-- WHAT YOU WILL DO --
Among the records, how many lines contain "Switch"? Only the number is needed.

(Dataset excerpts)
= Beginning of Section =
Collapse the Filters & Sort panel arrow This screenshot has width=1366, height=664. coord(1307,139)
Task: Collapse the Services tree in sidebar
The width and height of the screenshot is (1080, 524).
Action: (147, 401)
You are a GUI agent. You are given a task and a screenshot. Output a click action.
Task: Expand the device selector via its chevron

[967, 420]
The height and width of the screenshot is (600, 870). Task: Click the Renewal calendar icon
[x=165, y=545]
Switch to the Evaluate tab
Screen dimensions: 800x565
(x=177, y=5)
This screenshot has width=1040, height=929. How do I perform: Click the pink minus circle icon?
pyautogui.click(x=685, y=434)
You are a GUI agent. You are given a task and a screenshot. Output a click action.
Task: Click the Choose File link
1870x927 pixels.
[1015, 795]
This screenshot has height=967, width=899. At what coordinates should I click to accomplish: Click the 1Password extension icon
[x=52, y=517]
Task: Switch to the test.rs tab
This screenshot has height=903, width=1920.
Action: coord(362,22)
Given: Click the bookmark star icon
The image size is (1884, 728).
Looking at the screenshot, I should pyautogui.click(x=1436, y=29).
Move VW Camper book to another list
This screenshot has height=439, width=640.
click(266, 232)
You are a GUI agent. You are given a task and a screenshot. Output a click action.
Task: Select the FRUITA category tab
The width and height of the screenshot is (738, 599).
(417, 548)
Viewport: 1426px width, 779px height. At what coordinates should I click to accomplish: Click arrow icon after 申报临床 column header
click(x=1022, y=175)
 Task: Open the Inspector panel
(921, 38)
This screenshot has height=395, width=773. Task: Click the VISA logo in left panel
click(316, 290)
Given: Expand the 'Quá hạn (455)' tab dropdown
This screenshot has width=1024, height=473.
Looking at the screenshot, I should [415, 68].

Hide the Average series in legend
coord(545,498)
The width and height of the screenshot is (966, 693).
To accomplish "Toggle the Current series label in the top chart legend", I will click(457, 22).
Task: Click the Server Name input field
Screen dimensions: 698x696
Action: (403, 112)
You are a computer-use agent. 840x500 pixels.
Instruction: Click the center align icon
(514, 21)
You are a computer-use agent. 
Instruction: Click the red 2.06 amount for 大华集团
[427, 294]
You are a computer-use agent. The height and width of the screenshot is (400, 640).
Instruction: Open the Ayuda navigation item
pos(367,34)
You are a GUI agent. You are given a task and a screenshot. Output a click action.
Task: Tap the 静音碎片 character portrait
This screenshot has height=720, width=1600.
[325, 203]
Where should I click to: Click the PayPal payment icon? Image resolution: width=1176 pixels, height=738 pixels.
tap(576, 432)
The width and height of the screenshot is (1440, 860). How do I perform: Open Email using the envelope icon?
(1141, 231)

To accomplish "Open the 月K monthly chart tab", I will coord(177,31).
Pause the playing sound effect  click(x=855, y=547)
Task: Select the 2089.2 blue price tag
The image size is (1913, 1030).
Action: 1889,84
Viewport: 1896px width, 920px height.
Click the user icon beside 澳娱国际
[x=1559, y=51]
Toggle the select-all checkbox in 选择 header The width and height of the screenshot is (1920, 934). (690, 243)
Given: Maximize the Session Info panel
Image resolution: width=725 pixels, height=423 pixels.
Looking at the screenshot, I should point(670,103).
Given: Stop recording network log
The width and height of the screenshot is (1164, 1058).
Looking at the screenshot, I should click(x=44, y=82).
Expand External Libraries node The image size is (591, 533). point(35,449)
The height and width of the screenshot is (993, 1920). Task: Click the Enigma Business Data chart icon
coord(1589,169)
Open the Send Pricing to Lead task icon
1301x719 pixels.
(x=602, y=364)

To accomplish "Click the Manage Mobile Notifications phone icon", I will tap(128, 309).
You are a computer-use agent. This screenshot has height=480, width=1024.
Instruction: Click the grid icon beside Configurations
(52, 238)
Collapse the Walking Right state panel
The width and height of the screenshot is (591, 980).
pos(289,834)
= End of Section =
-- RESULT OF THE TASK --
2